[Work instructions]
The stretch wanted below opens at the line containing "Image resolution: width=2420" and closes at the line containing "Click the Undo arrow icon". Please return it exactly, with no other lines.

[Provided records]
+++
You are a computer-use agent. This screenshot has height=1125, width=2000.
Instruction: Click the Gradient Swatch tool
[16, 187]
+++
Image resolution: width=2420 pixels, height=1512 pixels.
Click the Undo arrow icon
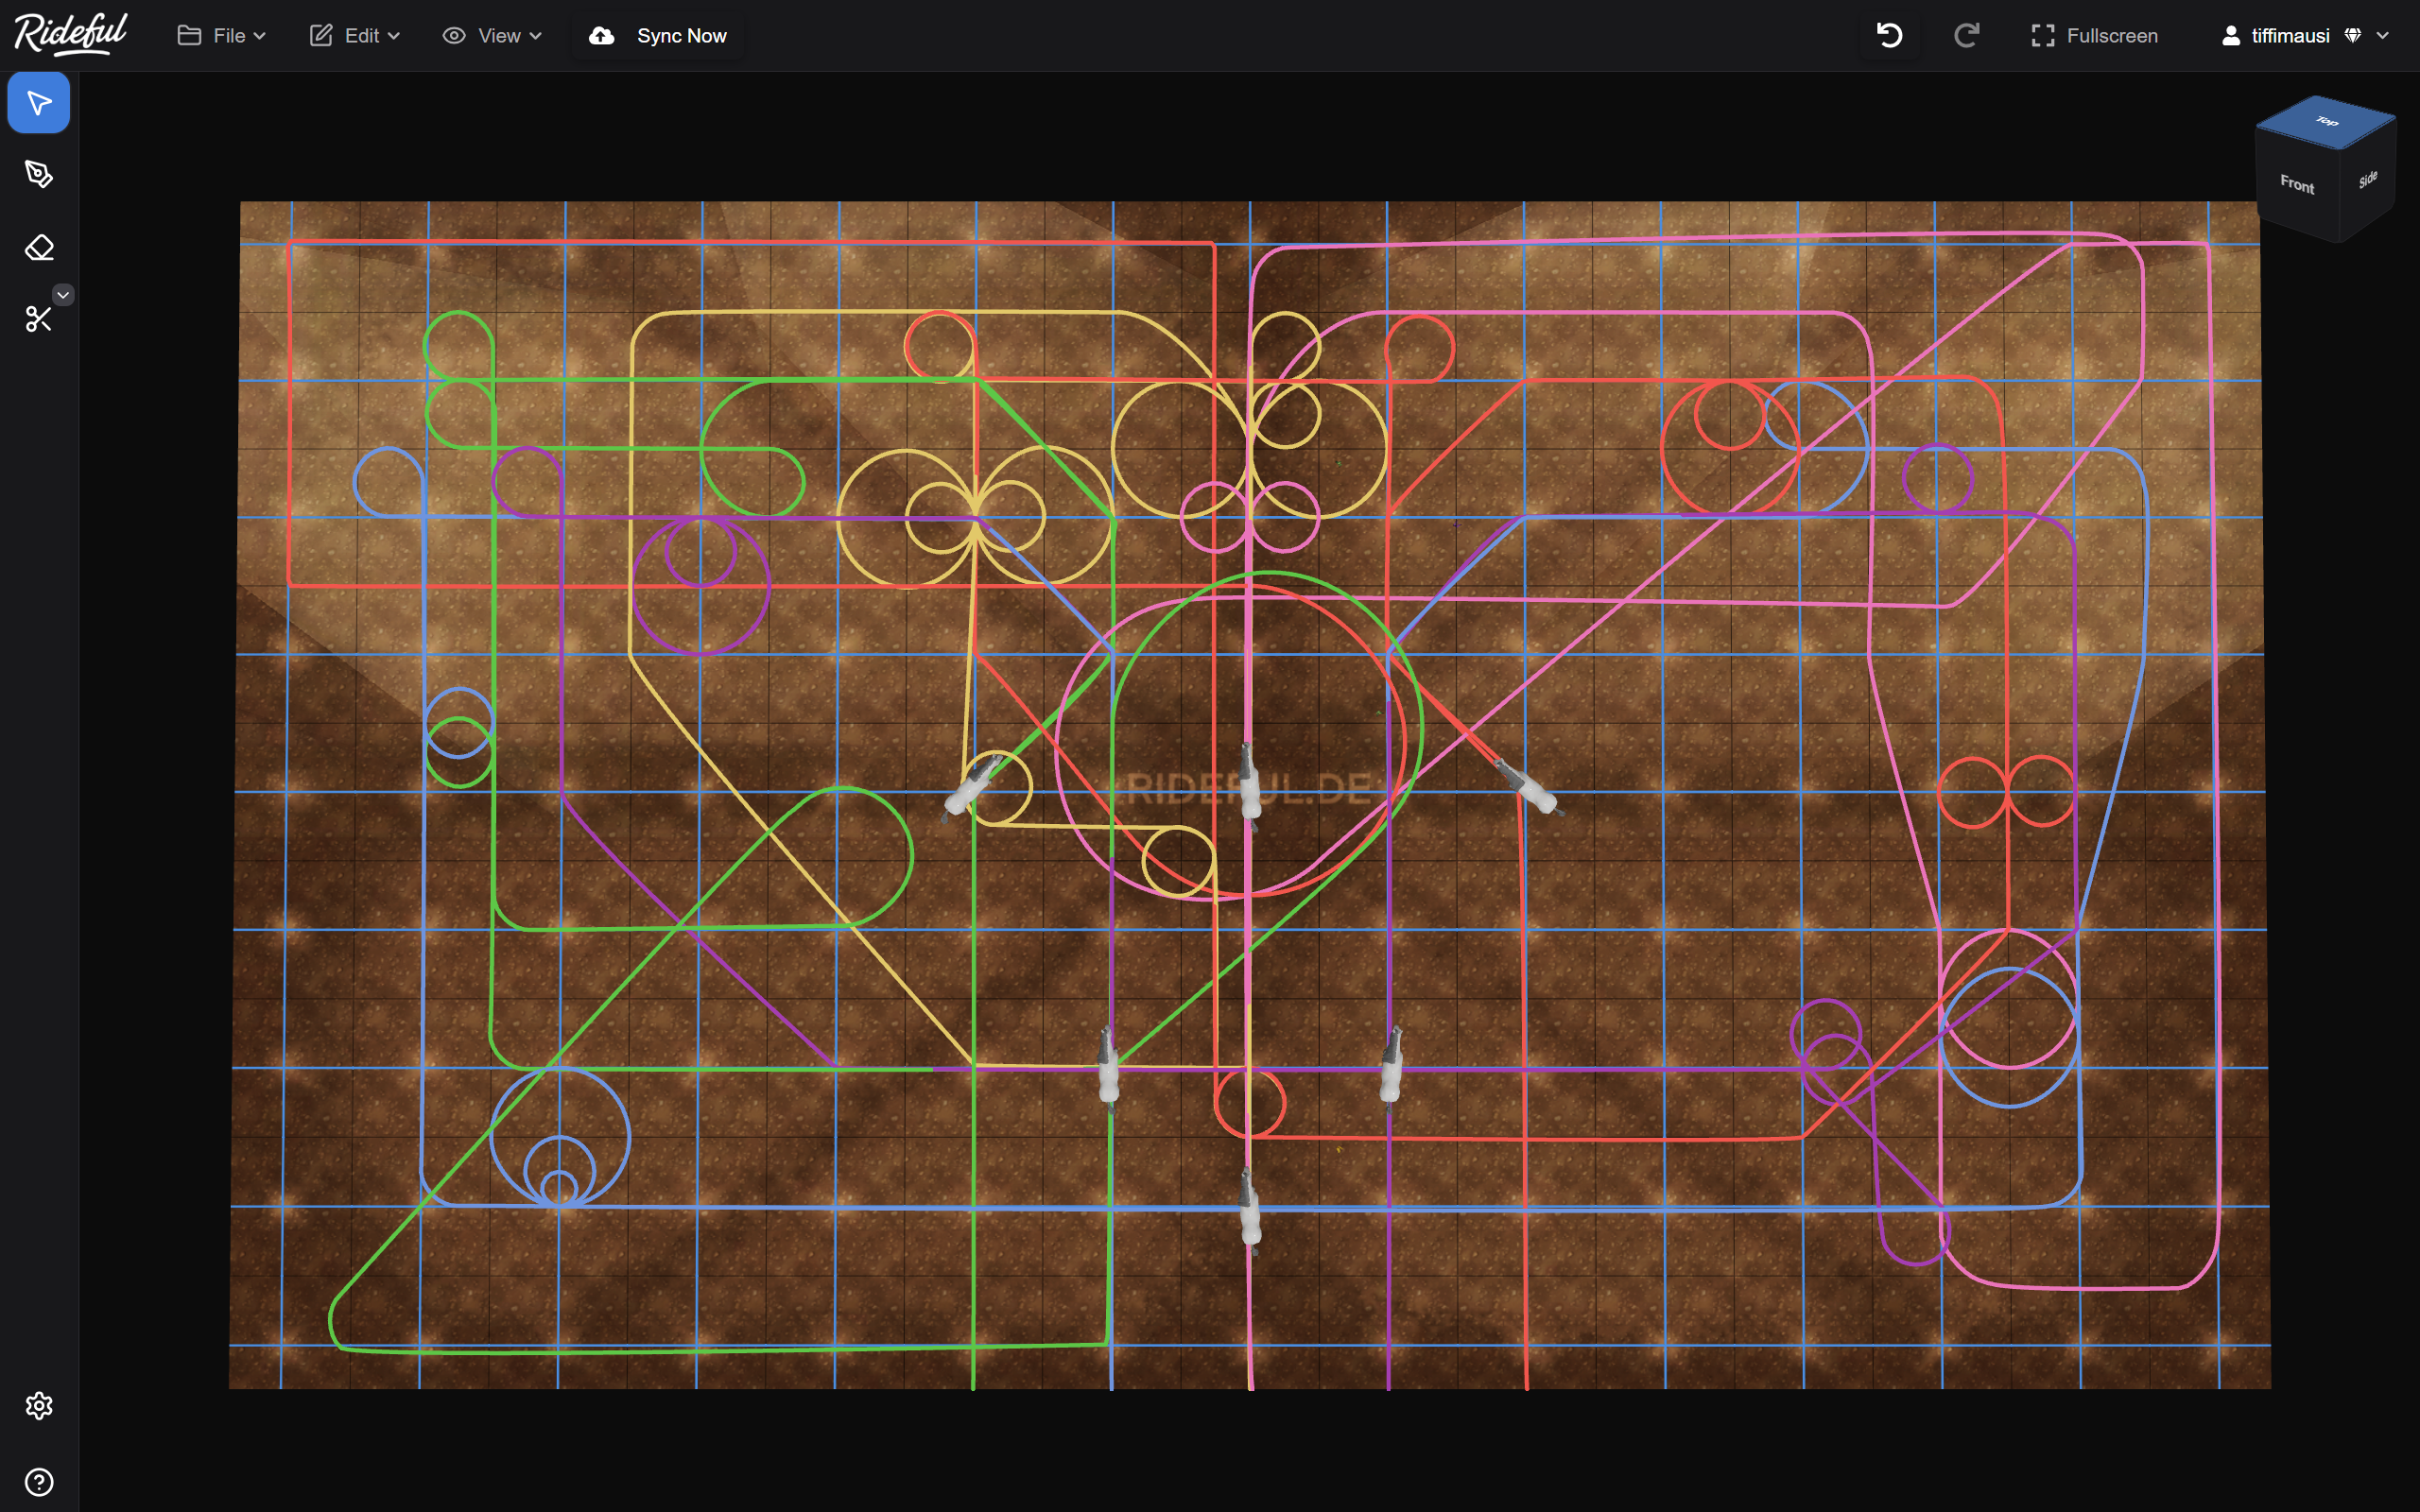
+++
[Task output]
Image resolution: width=2420 pixels, height=1512 pixels.
Click the Undo arrow icon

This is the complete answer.